Grades and evaluation results come out this month, and I am absolutely scared of the outcome. I know I did my best—I studied hard, focused all my energy into my final exams—so you’re probably thinking what is there to worry about? I am a reasonably positive thinker, but when it comes to my academics I always tend to expect the worse. My capacity to cope with school-induced pain and heartbreak is abysmal, so I’d rather prepare myself to receive bad news instead of getting caught off guard.
The first class that released grades was one of my hardest this term. Thankfully, I passed. But it’s not yet time to call for a celebration. I still have four subjects to wait for.
In other news, I lost my job last week. The company I was working for decided to shut down due to financial concerns and other problems. There wasn’t anything shady about it, though. And there wasn’t anything else I could do except tell my boss it had been a pleasure working with him.
Although I still live with my parents, I try to be independent as much as possible and rely less on my parents especially in terms of finances.

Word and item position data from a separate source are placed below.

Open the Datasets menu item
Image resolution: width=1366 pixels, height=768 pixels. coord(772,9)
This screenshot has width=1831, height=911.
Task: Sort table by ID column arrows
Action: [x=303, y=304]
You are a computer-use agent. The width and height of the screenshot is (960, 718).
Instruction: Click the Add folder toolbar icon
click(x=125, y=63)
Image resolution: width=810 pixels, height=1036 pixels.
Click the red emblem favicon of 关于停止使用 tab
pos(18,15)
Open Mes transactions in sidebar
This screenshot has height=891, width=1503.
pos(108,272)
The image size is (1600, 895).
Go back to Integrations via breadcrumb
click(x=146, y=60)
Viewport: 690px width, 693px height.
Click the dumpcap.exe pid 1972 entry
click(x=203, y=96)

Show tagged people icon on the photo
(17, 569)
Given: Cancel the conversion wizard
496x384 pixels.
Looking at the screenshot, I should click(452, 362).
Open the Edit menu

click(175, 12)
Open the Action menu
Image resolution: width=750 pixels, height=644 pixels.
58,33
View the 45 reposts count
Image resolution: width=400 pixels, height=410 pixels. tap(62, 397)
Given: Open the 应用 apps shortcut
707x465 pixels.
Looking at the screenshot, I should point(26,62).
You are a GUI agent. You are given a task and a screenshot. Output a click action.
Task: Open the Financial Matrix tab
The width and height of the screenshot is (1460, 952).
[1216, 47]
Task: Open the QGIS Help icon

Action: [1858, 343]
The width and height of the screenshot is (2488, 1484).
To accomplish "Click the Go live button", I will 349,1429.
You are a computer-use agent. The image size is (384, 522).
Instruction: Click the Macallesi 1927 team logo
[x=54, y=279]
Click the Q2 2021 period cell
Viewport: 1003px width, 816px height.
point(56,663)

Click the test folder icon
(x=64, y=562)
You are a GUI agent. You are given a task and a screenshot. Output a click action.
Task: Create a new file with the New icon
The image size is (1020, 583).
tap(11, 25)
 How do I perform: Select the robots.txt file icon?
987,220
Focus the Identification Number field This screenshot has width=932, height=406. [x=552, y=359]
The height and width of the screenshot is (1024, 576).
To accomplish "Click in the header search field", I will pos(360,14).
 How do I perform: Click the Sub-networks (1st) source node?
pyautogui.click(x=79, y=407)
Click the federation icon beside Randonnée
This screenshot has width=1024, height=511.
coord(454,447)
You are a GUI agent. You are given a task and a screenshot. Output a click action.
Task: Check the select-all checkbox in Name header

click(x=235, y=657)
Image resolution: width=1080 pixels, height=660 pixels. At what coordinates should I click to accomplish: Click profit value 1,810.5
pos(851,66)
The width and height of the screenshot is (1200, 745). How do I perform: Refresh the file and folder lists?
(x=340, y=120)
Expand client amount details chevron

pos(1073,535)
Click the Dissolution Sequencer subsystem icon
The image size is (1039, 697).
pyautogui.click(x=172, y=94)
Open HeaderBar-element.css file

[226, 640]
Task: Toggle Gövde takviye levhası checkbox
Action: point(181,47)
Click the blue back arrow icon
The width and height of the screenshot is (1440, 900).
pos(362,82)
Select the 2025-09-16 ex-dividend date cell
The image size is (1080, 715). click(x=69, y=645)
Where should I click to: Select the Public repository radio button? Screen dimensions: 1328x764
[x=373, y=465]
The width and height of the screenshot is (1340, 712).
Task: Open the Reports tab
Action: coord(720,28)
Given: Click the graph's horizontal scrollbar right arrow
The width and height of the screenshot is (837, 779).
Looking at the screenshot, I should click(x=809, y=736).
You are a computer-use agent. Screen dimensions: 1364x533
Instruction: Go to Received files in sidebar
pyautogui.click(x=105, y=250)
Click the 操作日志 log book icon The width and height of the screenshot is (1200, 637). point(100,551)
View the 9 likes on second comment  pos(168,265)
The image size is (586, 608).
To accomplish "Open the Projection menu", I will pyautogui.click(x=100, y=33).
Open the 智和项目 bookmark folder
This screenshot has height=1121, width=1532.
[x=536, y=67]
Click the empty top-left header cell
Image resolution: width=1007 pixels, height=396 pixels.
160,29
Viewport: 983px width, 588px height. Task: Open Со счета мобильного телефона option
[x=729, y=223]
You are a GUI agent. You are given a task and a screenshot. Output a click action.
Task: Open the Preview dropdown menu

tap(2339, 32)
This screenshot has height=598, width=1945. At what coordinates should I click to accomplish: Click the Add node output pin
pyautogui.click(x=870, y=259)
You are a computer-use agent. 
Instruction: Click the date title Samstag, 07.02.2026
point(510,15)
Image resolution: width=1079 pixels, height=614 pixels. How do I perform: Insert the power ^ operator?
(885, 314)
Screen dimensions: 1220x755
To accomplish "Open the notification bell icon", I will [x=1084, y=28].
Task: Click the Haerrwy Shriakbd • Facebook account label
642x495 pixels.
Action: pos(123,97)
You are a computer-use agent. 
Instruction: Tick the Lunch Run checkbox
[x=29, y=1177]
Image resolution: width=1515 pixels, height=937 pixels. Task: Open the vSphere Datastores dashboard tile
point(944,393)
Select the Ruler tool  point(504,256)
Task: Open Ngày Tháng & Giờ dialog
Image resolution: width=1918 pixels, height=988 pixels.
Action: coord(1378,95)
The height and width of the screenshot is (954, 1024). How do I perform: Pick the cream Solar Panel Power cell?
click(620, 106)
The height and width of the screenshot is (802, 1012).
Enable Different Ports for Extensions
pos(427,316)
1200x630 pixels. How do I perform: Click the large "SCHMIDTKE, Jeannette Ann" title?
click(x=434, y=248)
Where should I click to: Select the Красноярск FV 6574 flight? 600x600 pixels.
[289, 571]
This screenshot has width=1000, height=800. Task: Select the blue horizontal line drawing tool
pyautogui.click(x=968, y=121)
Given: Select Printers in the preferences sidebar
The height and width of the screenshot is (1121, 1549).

Working freelance online has helped me achieve a sense of independence and financial stability. It has paid for part of my tuition fee, my books and my often impulsive shopping sprees. More importantly, earning a stable income has allowed me to help people by donating directly or through charity and non-income organizations.
Being out of work has kind of numbed me. Last weekend I found myself scrolling aimlessly through Facebook, which is shocking because I only ever go on Facebook when replying to messages and comments. I feel so disabled thinking about what I should do next or how I’m going to support myself.
The thing is, I have to accept things and move on at the end of the day. Every day since I lost my job I keep reminding myself that life goes on and that there are opportunities waiting to be explored. It’s a bummer sure, but I shouldn’t let myself be defeated by circumstances. It’s going to take a while (probably a really long while) before I get over this, but I’ll get there.
On a more positive note, I have received confirmation from some of the companies I applied for so let’s see how things go eventually. I’m still feeling a bit under the weather right now, but I’m hopeful things will get better soon.